→ Task objective
Go through the entries below and return every line that contains "agent".

[Collected data entries]
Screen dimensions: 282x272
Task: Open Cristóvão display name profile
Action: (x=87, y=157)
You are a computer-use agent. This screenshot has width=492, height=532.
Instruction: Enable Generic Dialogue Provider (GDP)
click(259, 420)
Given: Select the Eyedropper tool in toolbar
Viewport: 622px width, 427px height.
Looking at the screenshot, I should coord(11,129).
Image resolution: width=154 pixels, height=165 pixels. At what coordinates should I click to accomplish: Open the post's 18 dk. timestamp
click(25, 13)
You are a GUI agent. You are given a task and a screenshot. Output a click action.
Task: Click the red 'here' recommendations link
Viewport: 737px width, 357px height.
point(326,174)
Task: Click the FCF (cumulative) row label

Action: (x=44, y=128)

--

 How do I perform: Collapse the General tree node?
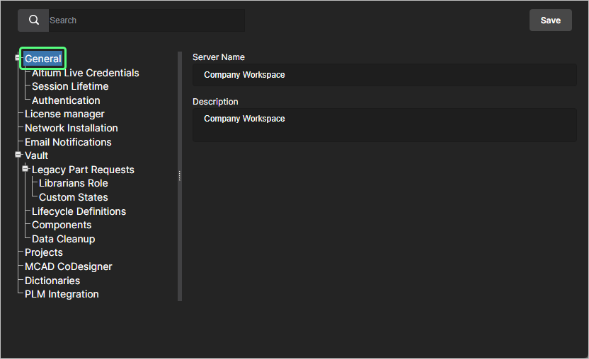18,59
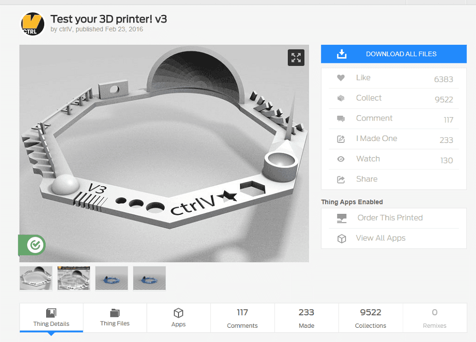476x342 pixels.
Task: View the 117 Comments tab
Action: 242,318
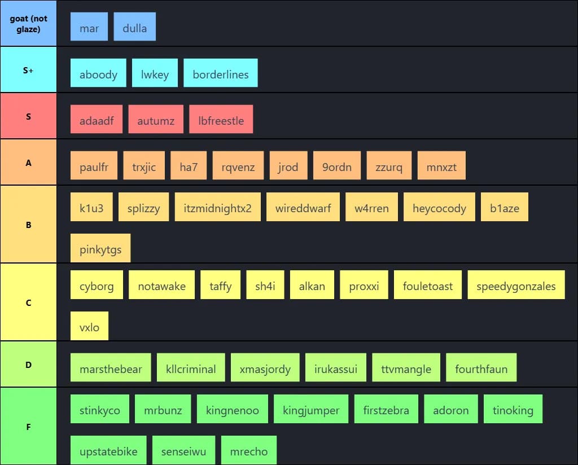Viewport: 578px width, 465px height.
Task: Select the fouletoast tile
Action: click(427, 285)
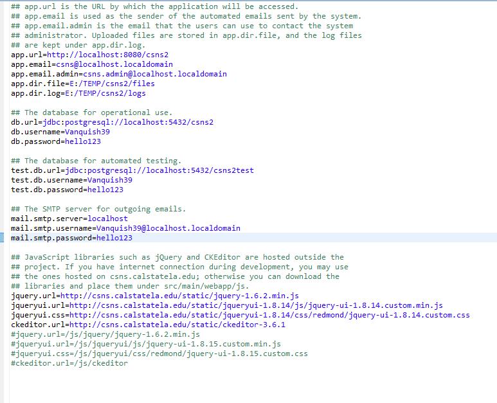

→ Result below
You are a computer-use agent. This screenshot has width=492, height=532.
You are a GUI agent. You are given a task and a screenshot. Output a click action.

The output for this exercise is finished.